• [Work instructions]:
The answer is to be the lines below that lie between the line holding "Screen dimensions: 742x593" and the line holding "This screenshot has width=308, height=212.", inclusive, transcribed exactly and free of pictures.

• [Extracted material]:
= Beginning of Section =

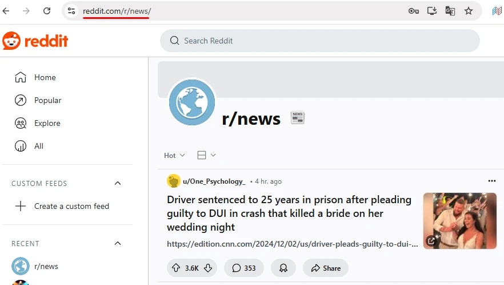Click the three-dot post options menu
Image resolution: width=504 pixels, height=285 pixels.
(x=491, y=181)
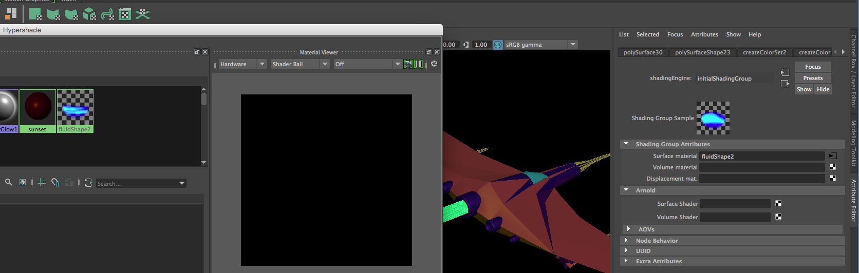Open the Shader Ball geometry dropdown

click(300, 64)
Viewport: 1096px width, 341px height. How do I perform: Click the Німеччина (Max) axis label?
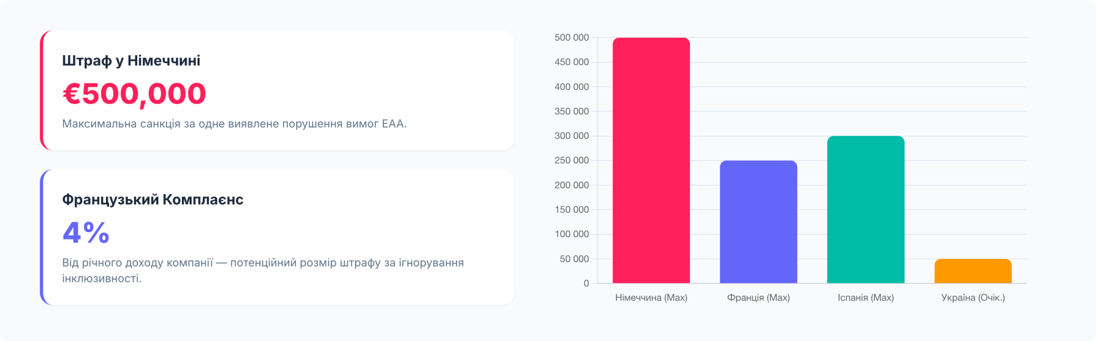(651, 298)
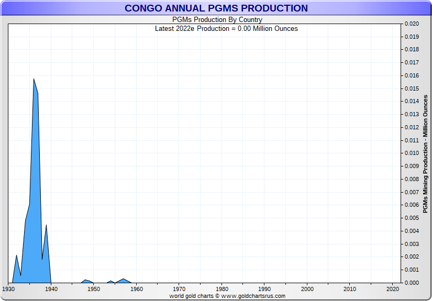The height and width of the screenshot is (301, 432).
Task: Click the 2000 year tick label
Action: point(307,289)
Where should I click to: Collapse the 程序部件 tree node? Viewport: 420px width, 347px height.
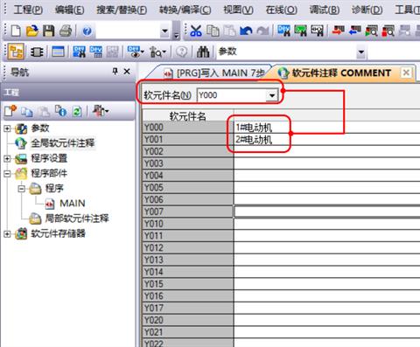(x=7, y=174)
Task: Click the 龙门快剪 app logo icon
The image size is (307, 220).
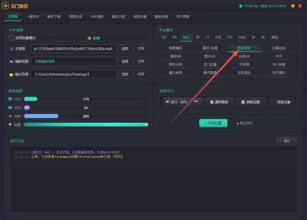Action: 5,6
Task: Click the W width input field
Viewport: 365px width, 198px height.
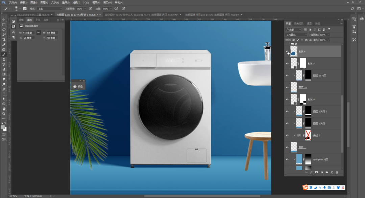Action: (x=29, y=32)
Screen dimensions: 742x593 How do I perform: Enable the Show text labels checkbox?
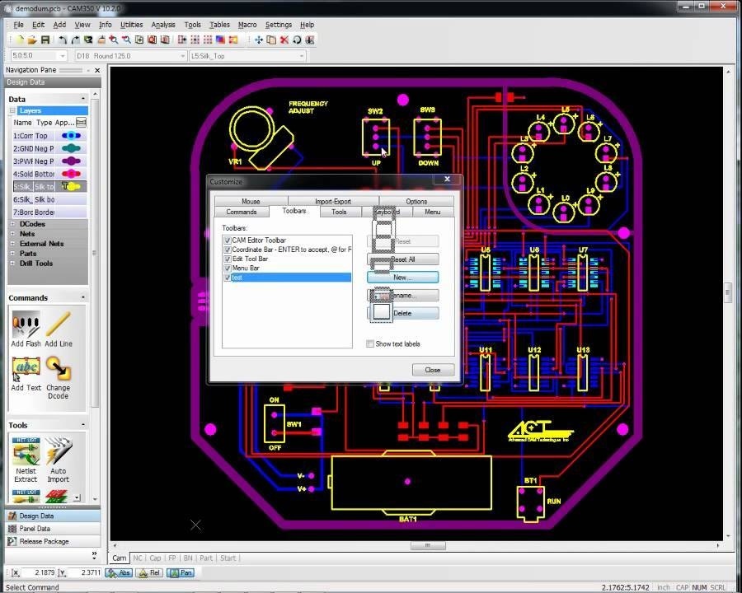(x=370, y=344)
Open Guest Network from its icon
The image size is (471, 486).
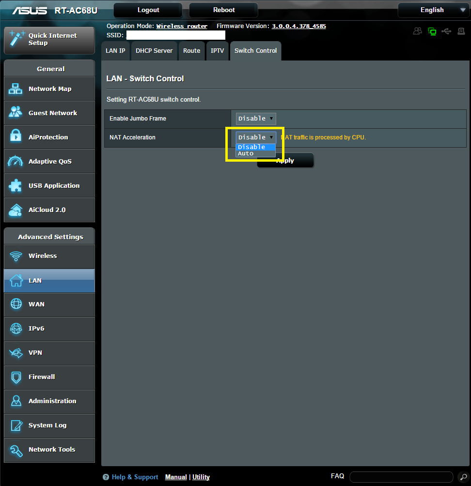(x=16, y=113)
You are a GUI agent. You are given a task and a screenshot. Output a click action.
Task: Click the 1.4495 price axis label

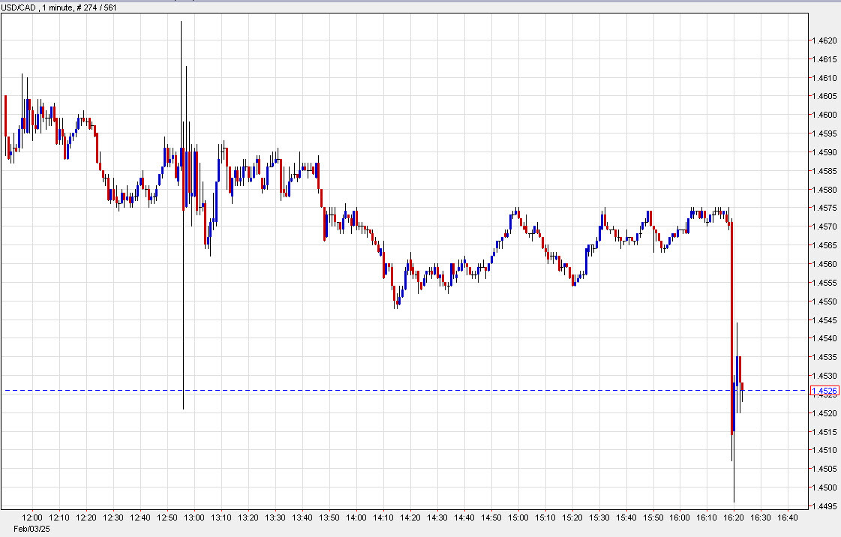(x=824, y=506)
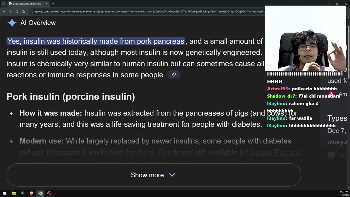The width and height of the screenshot is (350, 197).
Task: Click the AI Overview sparkle icon
Action: pos(12,23)
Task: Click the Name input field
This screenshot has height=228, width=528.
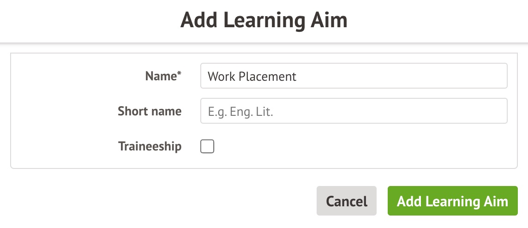Action: pyautogui.click(x=354, y=76)
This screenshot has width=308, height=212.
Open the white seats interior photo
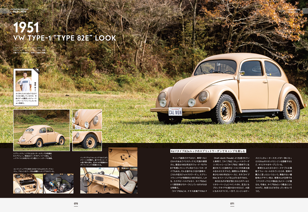[129, 180]
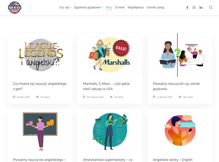Select the Blog menu item
The image size is (219, 162).
[109, 7]
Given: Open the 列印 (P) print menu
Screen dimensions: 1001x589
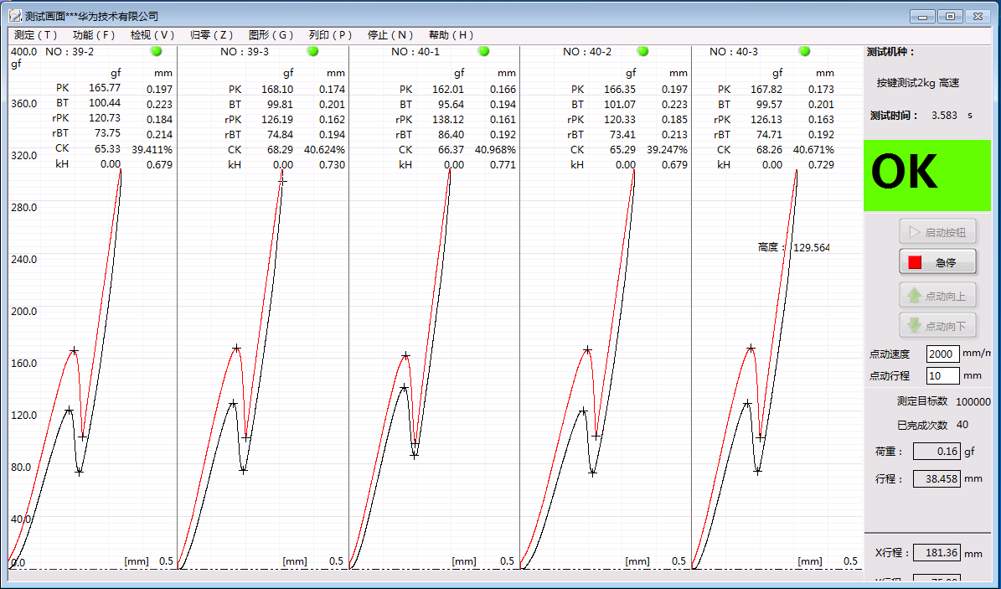Looking at the screenshot, I should [x=330, y=35].
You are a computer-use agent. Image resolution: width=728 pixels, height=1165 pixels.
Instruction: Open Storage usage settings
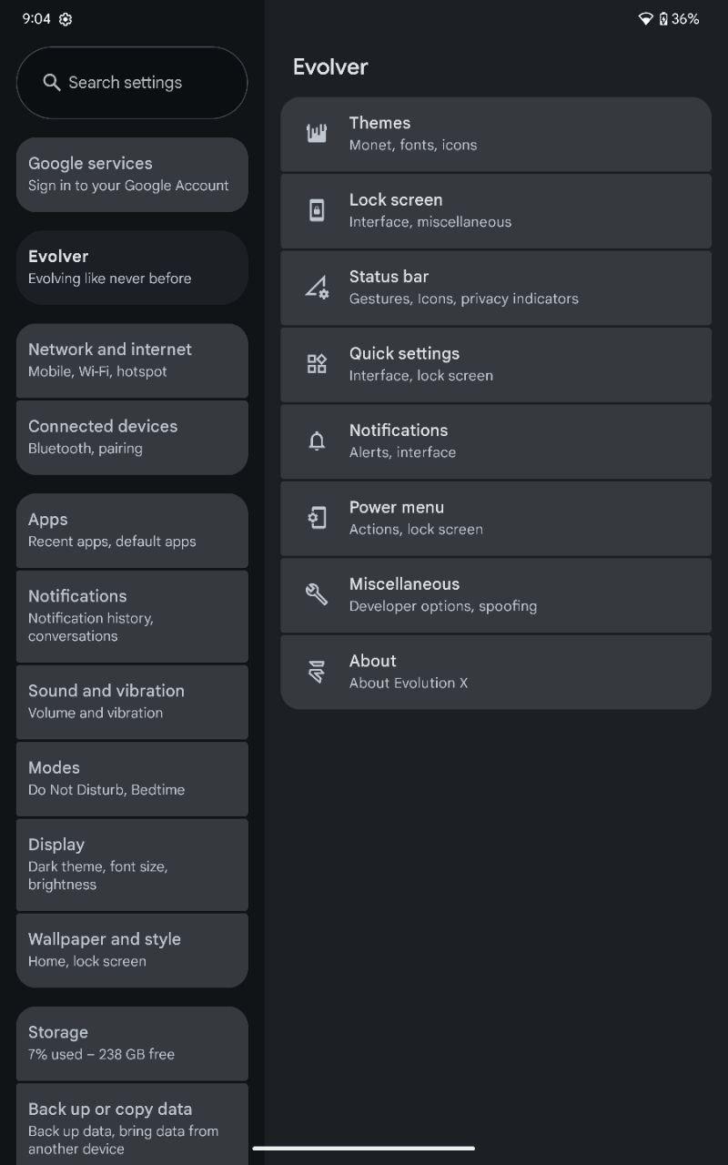click(x=132, y=1043)
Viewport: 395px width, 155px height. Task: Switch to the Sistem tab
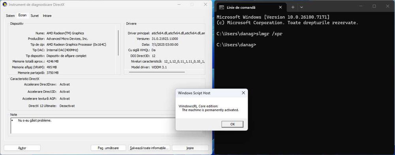click(x=10, y=16)
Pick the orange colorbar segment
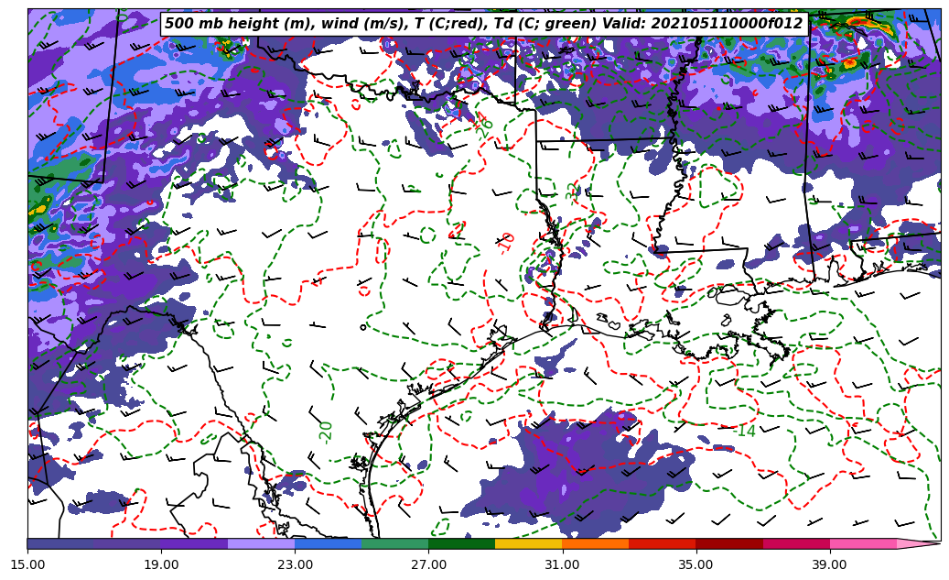The width and height of the screenshot is (949, 580). coord(595,543)
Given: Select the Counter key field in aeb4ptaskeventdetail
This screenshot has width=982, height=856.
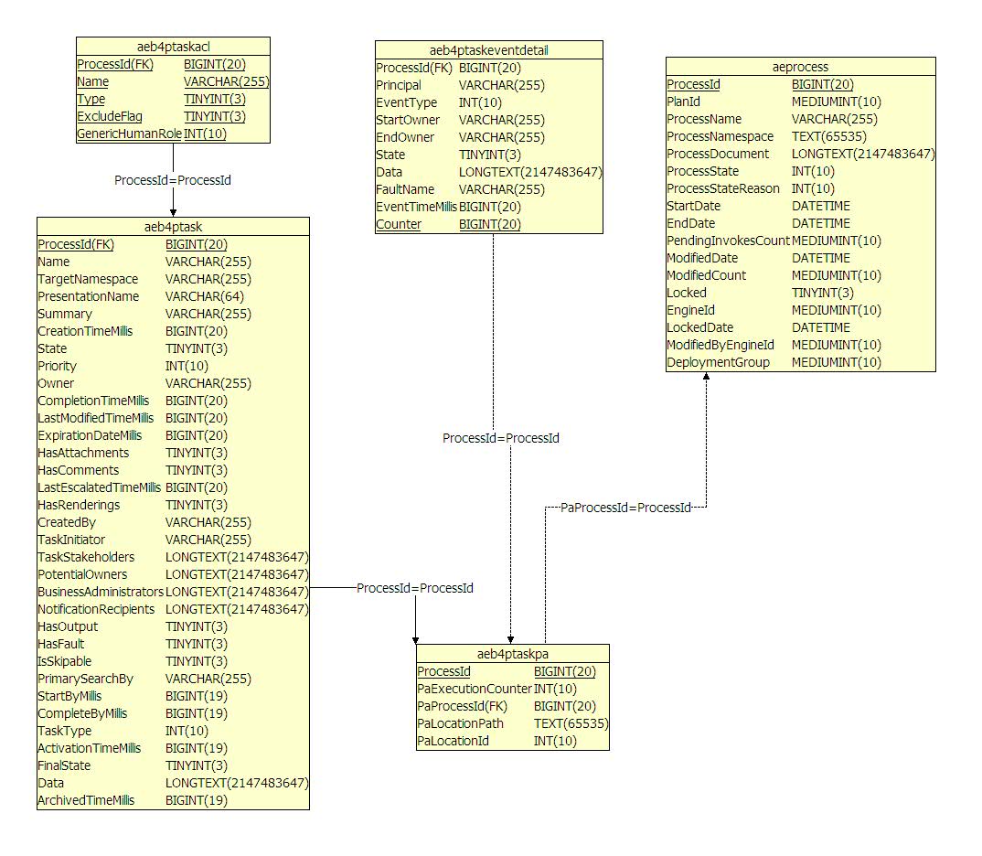Looking at the screenshot, I should [x=399, y=224].
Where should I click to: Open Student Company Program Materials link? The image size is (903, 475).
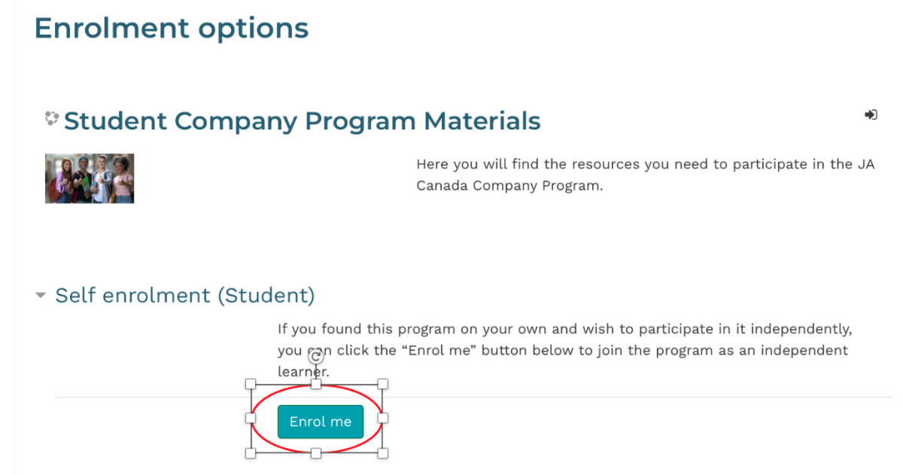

= End of Section =

• [Response box]:
Screen dimensions: 742x593 How do I perform: Enable the Show text labels checkbox?
(x=370, y=344)
Open Guest Network from its icon
The image size is (471, 486).
(x=16, y=113)
You are a GUI agent. You are given a task and a screenshot. Output a click action.
Task: Click the 1.4495 price axis label

(x=824, y=506)
The width and height of the screenshot is (350, 197).
Task: Click the AI Overview sparkle icon
Action: pos(12,23)
Task: Click the Name input field
This screenshot has height=228, width=528.
Action: pyautogui.click(x=354, y=76)
This screenshot has width=308, height=212.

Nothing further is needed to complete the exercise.